▶ **Problem to work on**: Render the listing as a JSON array of strings, one string per line with blank lines skipped, starting at the line that contains "The width and height of the screenshot is (1003, 515)." and ending at the final line of the listing. Leave the pictures out.

● ● ● ● ●

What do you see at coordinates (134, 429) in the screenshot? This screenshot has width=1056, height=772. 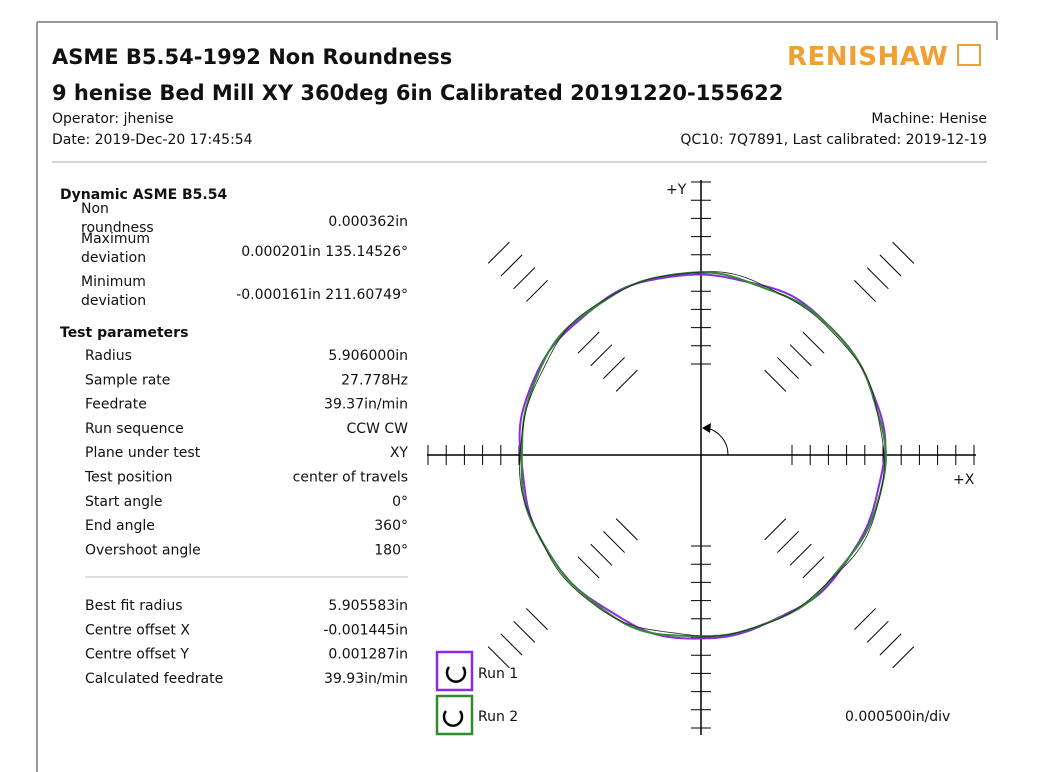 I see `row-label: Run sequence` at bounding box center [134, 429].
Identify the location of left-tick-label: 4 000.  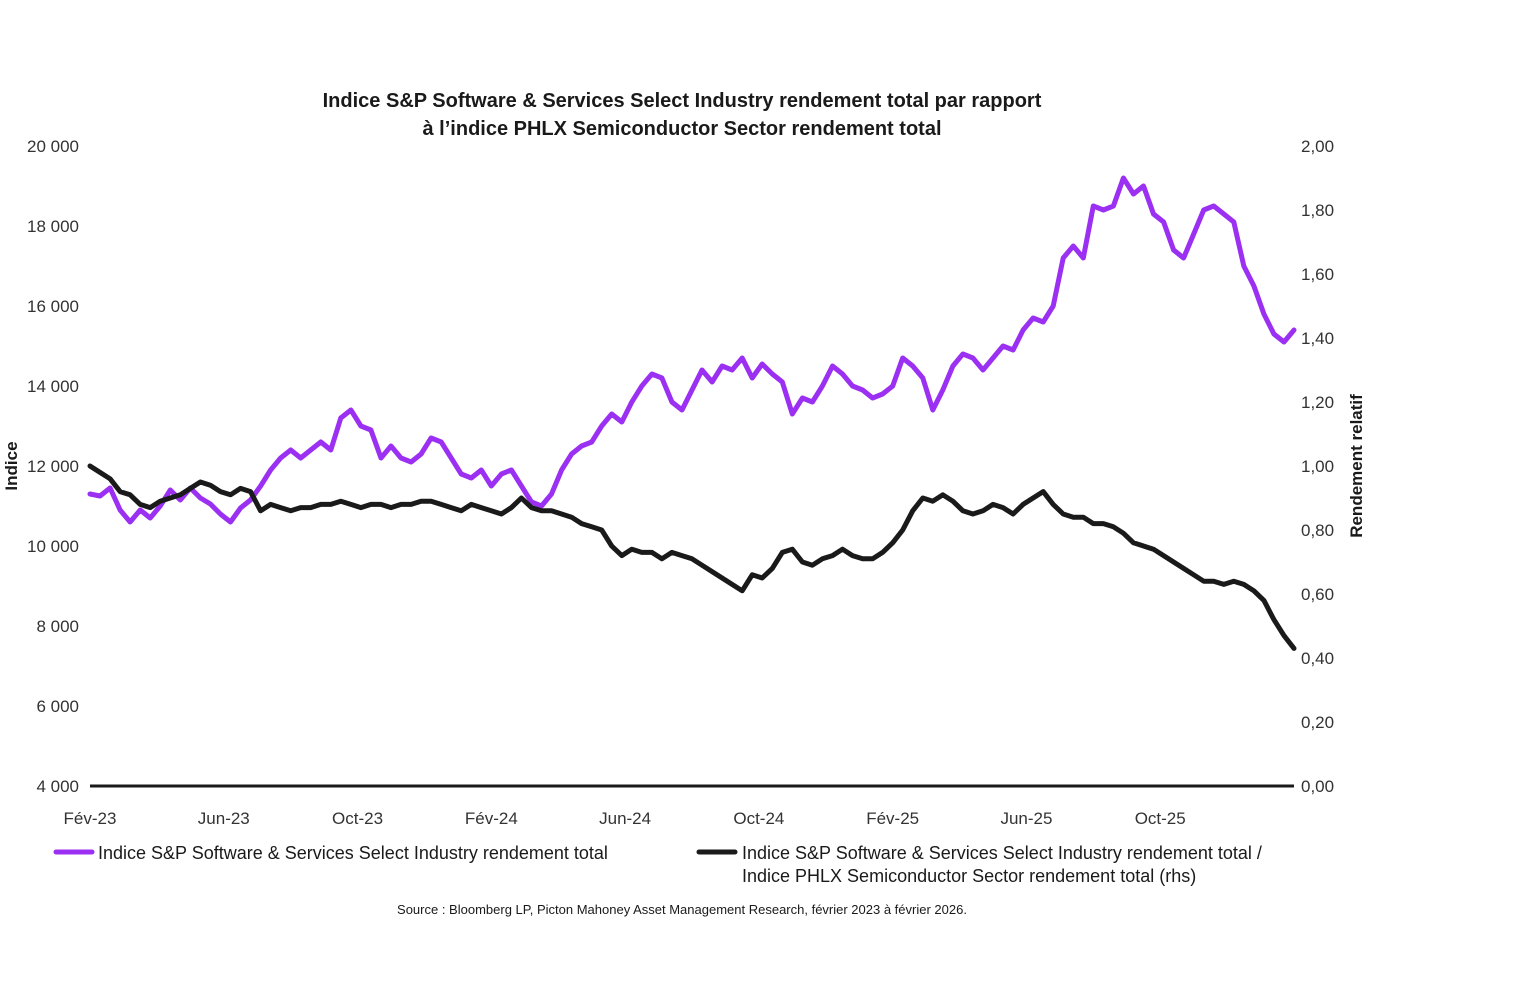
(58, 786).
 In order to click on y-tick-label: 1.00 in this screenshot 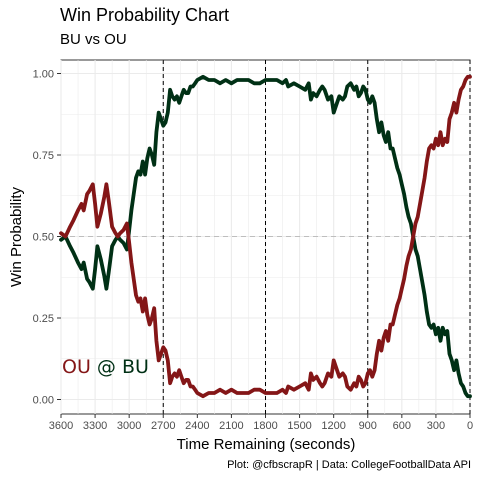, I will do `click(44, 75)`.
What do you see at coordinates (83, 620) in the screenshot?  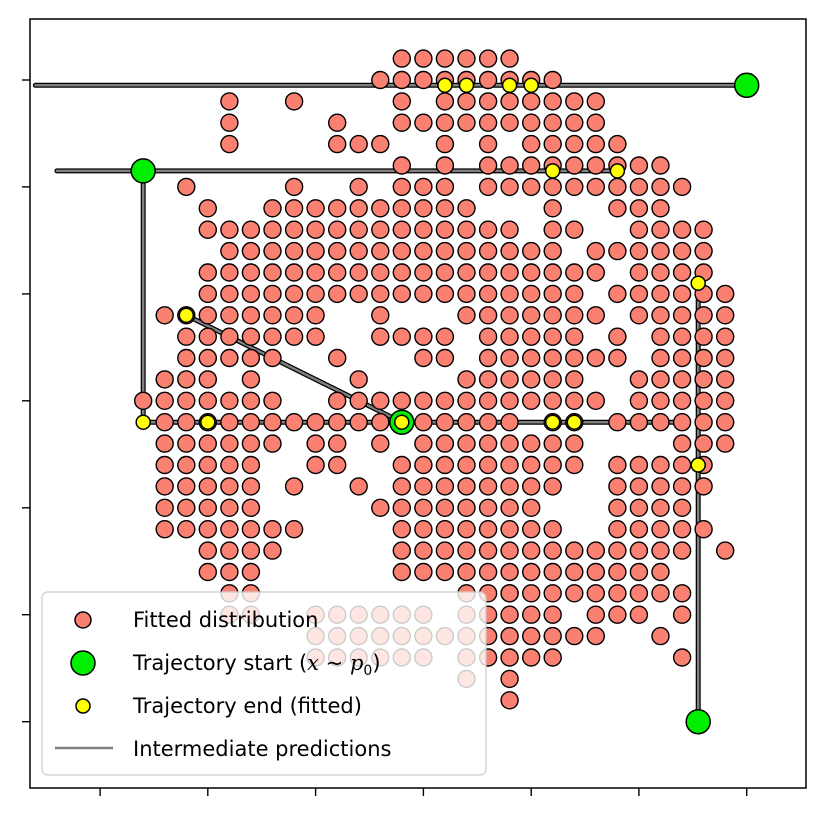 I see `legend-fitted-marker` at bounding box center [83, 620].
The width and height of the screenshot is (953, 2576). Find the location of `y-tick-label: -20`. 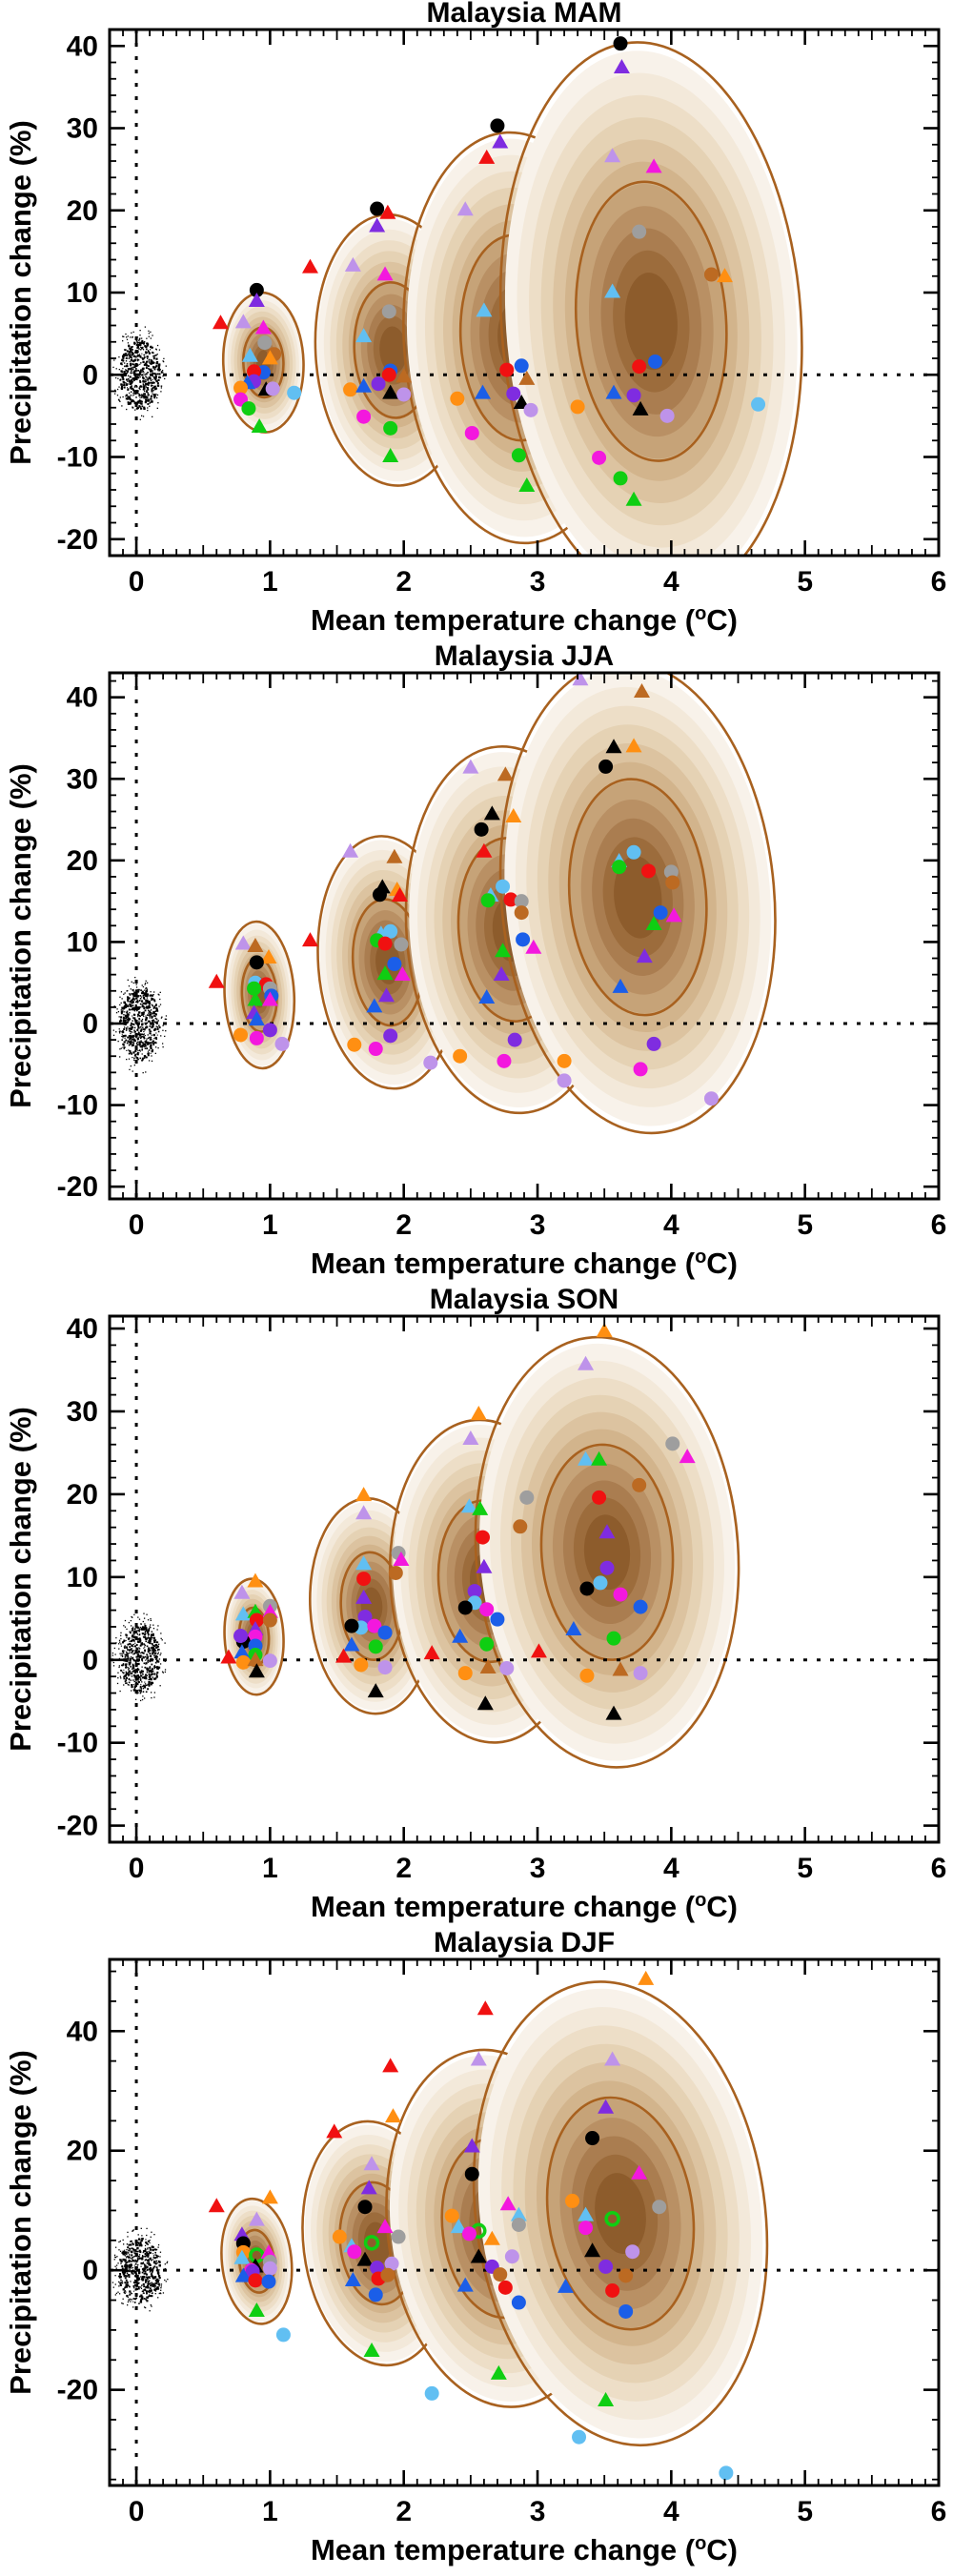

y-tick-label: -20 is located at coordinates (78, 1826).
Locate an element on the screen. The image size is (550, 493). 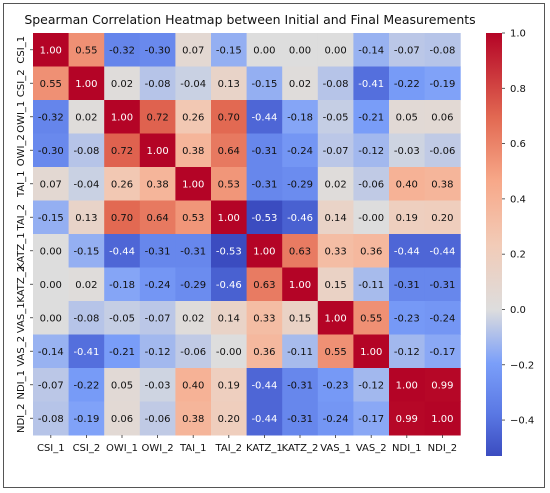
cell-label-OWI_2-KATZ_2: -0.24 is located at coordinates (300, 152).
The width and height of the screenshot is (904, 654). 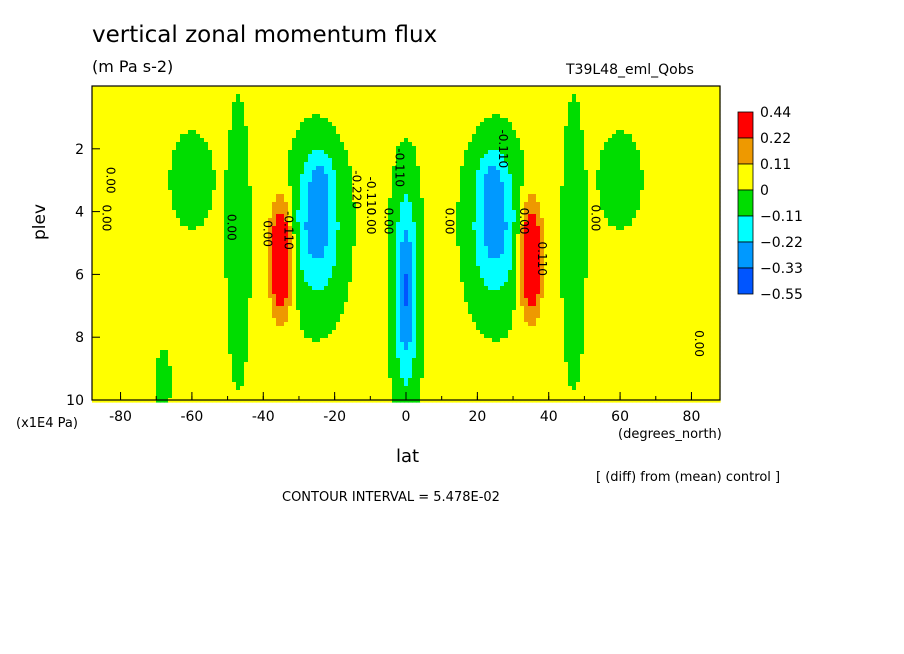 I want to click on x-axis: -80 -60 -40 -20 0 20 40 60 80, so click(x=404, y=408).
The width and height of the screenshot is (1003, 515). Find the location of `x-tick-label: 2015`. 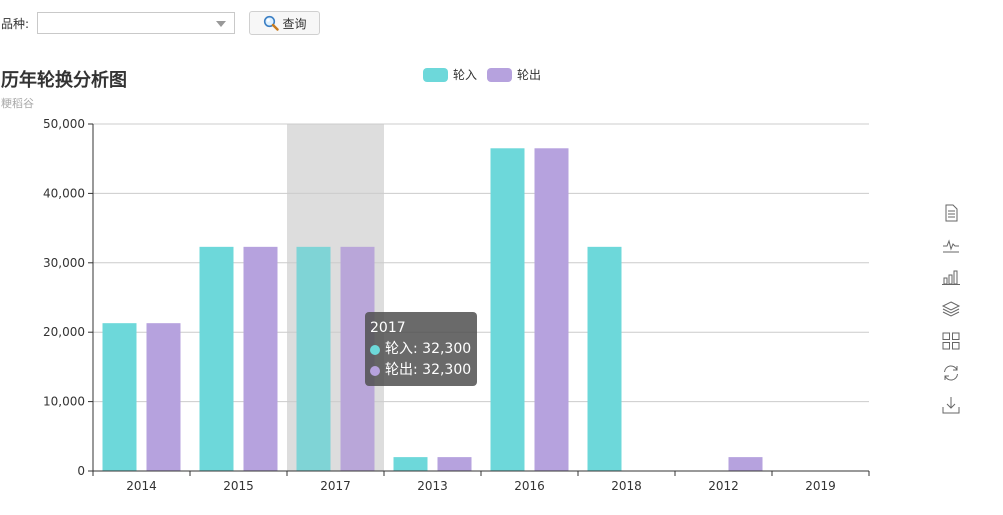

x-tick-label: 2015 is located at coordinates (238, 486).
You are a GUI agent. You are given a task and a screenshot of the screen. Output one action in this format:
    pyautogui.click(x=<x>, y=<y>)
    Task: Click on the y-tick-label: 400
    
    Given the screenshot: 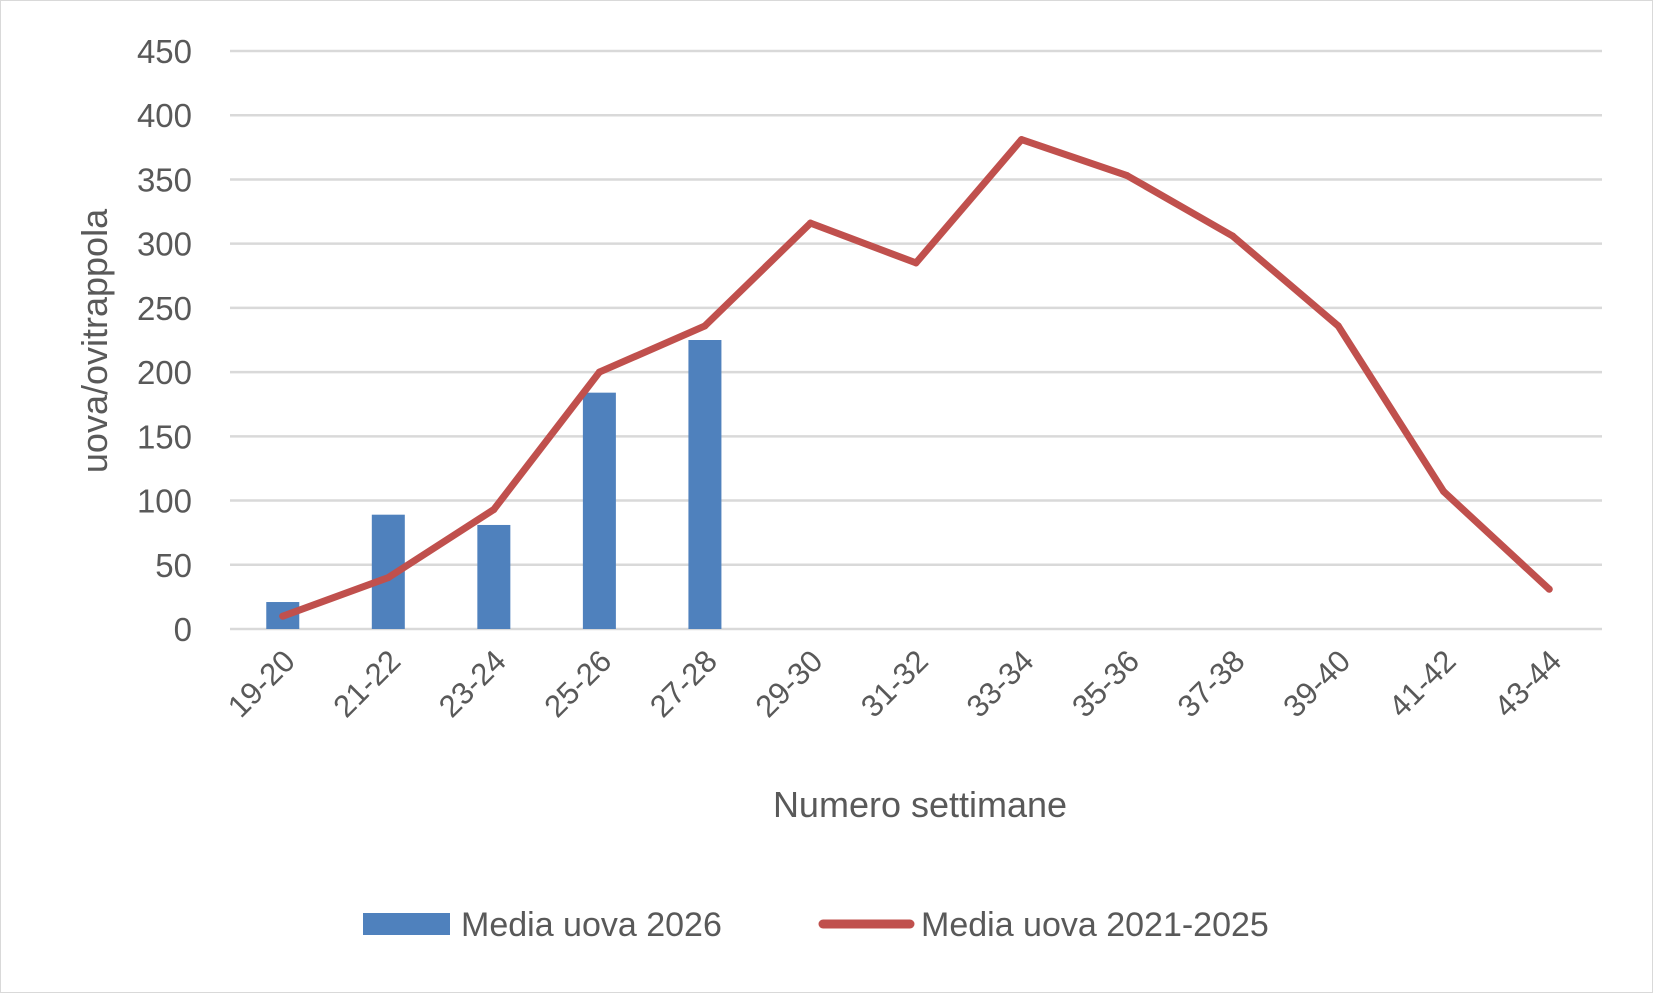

● ● ● ● ●

▶ **Task answer**:
[
  "The width and height of the screenshot is (1003, 515). Find the location of `x-tick-label: 2015`. ",
  "x-tick-label: 2015 is located at coordinates (238, 486).",
  "You are a GUI agent. You are given a task and a screenshot of the screen. Output one action in this format:",
  "    pyautogui.click(x=<x>, y=<y>)",
  "    Task: Click on the y-tick-label: 400",
  "    Given the screenshot: "
]